▶ Action item
Gather all lines in the data that hold the string "will".

++++

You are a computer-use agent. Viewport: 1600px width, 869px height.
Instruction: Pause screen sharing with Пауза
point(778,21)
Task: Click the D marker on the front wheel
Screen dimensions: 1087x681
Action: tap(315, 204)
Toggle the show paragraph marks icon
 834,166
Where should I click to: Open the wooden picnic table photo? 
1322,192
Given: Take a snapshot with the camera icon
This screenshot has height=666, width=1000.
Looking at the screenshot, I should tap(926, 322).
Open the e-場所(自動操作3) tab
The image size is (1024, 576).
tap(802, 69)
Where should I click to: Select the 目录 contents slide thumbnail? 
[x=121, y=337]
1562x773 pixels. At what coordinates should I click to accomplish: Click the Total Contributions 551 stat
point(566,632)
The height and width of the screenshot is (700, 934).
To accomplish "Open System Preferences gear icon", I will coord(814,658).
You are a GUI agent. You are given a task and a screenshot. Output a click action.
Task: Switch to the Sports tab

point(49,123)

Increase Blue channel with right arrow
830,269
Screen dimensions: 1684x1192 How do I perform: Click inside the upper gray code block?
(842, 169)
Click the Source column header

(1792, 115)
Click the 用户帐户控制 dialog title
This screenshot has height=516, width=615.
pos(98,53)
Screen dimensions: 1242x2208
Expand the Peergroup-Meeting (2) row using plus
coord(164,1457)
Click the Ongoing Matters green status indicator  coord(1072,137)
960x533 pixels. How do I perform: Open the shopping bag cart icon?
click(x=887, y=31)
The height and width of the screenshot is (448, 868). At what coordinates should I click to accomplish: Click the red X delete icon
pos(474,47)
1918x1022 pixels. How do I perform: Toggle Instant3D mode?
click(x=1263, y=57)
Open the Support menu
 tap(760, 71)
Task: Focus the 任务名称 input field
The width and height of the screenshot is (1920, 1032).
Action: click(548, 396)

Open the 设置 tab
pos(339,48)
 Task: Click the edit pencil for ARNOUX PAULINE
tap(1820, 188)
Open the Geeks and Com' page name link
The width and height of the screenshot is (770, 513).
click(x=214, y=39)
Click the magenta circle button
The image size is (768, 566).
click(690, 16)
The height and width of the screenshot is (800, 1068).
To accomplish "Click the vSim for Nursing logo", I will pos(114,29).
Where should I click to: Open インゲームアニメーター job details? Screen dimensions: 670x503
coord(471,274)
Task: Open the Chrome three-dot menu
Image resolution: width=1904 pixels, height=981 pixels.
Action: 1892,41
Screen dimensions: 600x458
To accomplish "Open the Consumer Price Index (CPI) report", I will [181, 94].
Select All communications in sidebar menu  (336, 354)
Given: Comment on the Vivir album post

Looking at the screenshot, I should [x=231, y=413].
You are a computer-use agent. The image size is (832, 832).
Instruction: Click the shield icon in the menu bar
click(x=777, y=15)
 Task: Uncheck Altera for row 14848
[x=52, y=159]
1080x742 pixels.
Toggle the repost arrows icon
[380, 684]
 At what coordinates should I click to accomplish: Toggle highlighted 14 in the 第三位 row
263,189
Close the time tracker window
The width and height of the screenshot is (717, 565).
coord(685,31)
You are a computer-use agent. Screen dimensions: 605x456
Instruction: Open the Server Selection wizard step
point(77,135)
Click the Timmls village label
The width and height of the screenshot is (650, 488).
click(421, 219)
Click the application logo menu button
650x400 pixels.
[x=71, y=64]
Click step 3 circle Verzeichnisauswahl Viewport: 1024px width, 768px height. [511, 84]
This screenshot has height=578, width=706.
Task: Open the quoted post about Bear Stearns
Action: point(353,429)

++++

▶ Output of the task
To accomplish "Open System Preferences gear icon", I will coord(814,658).
To accomplish "Click the vSim for Nursing logo", I will pos(114,29).
To accomplish "Open the Consumer Price Index (CPI) report", I will [181, 94].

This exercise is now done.